Given task =>
In the lines running from the one containing "The height and width of the screenshot is (1306, 924)." through the one containing "Action: point(568,692)", change "italic" to "bold" and give only those lines back with nothing else altered. Leave the pictures out of your answer.

Records for the exercise =>

>>>

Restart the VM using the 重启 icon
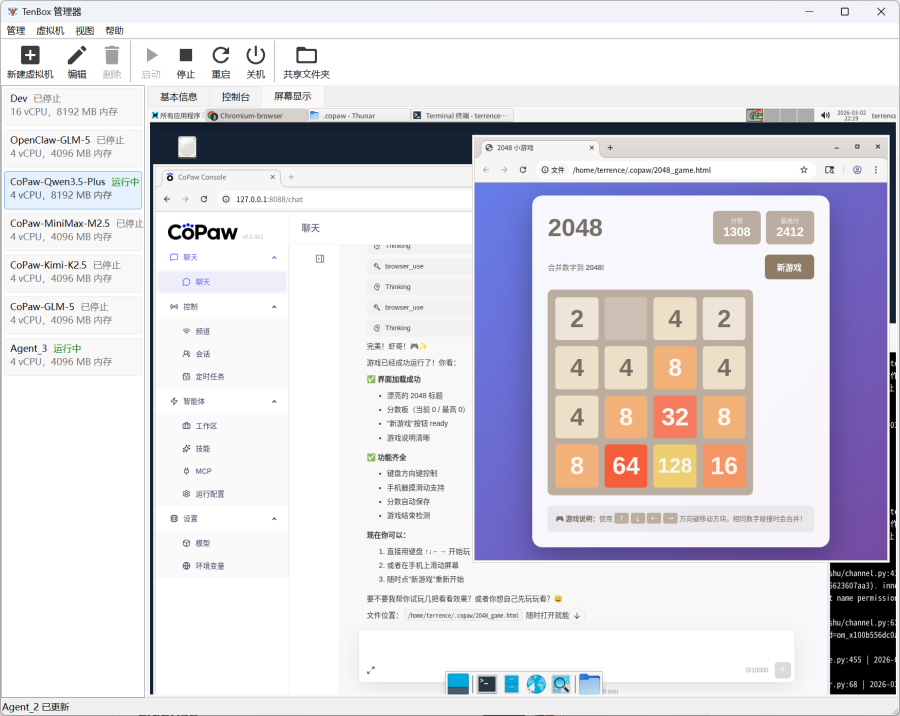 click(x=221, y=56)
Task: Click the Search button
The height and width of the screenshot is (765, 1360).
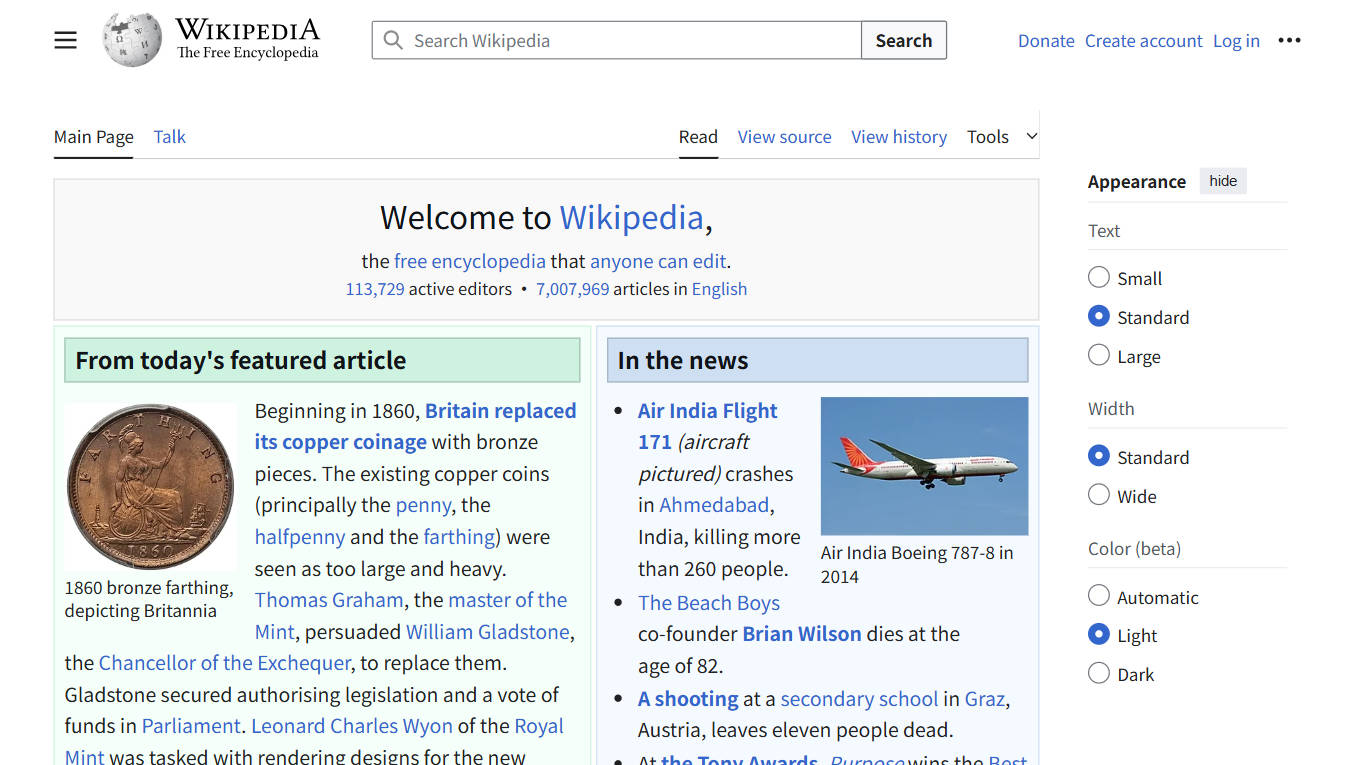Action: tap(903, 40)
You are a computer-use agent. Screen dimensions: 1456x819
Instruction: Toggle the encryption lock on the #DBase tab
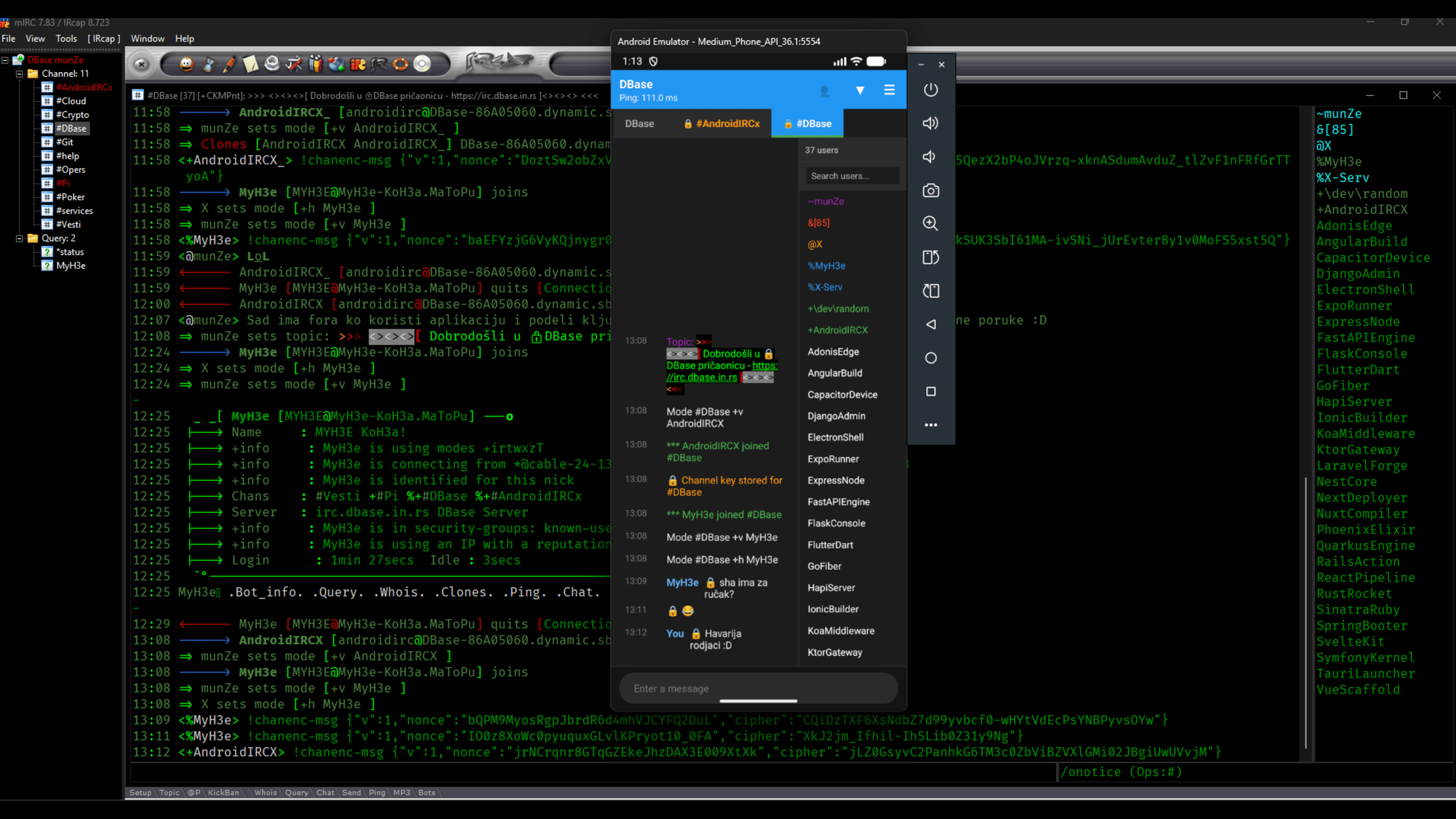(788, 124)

<<<
>>>

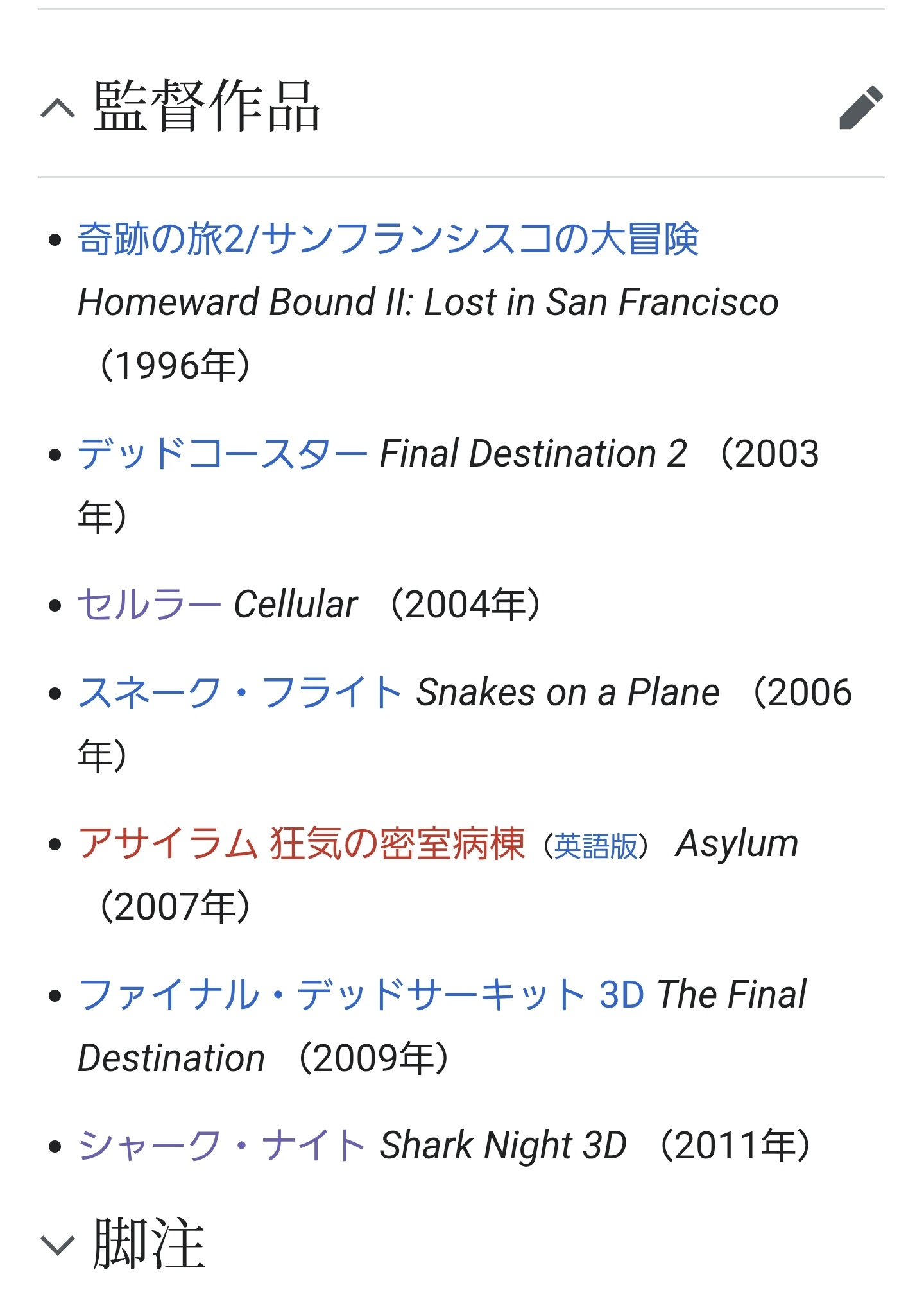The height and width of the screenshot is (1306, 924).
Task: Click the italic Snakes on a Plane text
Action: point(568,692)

<<<

Result =>
The height and width of the screenshot is (1306, 924).
Task: Click the bold Snakes on a Plane text
Action: point(568,692)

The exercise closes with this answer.